WHAT THE EXERCISE ASKS: Work out how many lines in the material below hold the word "will". Write only the number.

*** EXERCISE INPUT ***

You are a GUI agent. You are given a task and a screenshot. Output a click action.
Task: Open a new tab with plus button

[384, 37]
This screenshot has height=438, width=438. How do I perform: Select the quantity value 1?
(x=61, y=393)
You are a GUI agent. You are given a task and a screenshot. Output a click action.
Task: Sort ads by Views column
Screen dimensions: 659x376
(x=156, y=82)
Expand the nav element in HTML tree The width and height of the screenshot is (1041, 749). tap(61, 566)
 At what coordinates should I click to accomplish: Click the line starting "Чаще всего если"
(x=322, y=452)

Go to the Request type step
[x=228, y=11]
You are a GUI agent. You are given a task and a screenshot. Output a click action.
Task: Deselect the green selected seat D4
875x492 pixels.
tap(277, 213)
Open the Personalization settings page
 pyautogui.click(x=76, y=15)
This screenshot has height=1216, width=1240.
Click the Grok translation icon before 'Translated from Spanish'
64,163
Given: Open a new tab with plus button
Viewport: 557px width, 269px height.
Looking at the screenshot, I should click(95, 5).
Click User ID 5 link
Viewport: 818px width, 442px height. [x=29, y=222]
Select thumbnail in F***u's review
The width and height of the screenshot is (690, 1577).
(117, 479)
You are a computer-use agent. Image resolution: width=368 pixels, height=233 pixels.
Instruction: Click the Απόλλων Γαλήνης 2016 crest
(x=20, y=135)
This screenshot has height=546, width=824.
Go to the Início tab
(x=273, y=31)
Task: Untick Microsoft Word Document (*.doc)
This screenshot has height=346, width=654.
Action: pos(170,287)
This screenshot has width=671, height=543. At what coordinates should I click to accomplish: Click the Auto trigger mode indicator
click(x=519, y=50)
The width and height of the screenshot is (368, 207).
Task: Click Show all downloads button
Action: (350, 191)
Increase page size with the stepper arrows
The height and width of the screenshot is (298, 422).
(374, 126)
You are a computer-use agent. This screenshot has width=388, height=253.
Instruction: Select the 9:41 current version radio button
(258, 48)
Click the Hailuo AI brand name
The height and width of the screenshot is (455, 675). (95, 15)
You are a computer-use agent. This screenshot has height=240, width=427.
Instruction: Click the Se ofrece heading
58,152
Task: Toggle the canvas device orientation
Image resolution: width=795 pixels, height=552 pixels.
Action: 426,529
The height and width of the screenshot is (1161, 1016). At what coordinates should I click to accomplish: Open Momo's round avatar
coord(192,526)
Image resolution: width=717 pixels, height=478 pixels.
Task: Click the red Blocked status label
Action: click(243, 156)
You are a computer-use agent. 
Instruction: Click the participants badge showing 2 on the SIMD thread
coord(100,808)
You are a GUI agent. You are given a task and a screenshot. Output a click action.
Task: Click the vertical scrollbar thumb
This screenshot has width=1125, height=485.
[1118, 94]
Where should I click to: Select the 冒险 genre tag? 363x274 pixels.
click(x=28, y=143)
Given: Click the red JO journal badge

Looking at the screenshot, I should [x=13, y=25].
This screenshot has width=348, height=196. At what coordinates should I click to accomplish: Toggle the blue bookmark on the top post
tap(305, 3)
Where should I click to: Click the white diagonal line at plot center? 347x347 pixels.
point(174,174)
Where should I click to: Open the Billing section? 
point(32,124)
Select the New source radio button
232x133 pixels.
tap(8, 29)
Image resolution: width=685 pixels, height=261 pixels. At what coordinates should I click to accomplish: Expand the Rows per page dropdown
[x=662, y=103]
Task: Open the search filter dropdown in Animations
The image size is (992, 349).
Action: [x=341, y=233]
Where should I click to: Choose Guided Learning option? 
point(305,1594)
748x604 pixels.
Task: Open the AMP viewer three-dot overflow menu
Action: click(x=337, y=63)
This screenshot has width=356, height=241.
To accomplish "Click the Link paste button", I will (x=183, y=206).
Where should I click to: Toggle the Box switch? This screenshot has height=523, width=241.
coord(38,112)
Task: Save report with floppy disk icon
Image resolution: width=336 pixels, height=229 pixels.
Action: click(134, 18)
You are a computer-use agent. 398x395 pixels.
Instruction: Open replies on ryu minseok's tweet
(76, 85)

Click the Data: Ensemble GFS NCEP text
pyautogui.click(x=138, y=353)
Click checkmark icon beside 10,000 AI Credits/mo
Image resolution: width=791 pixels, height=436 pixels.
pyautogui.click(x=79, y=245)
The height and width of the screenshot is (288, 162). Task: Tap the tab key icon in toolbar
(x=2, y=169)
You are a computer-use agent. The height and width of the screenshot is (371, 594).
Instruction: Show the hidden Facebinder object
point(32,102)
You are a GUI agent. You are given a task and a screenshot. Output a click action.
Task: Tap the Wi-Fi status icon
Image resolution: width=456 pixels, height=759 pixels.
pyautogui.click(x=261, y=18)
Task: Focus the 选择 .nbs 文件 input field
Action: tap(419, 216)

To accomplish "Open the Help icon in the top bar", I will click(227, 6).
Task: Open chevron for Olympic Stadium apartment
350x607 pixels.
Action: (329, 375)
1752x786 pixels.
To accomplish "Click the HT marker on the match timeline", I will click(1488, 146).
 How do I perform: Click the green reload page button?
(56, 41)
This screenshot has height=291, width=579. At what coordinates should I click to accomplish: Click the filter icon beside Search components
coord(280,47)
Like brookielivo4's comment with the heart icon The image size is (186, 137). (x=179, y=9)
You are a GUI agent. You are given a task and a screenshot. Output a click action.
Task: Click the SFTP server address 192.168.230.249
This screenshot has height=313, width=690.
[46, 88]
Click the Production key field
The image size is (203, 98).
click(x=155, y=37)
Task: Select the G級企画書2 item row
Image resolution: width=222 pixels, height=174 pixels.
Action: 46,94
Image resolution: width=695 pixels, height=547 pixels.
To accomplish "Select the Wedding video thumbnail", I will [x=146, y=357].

*** End of EXERCISE INPUT ***

ANSWER TO THIS PROBLEM: 4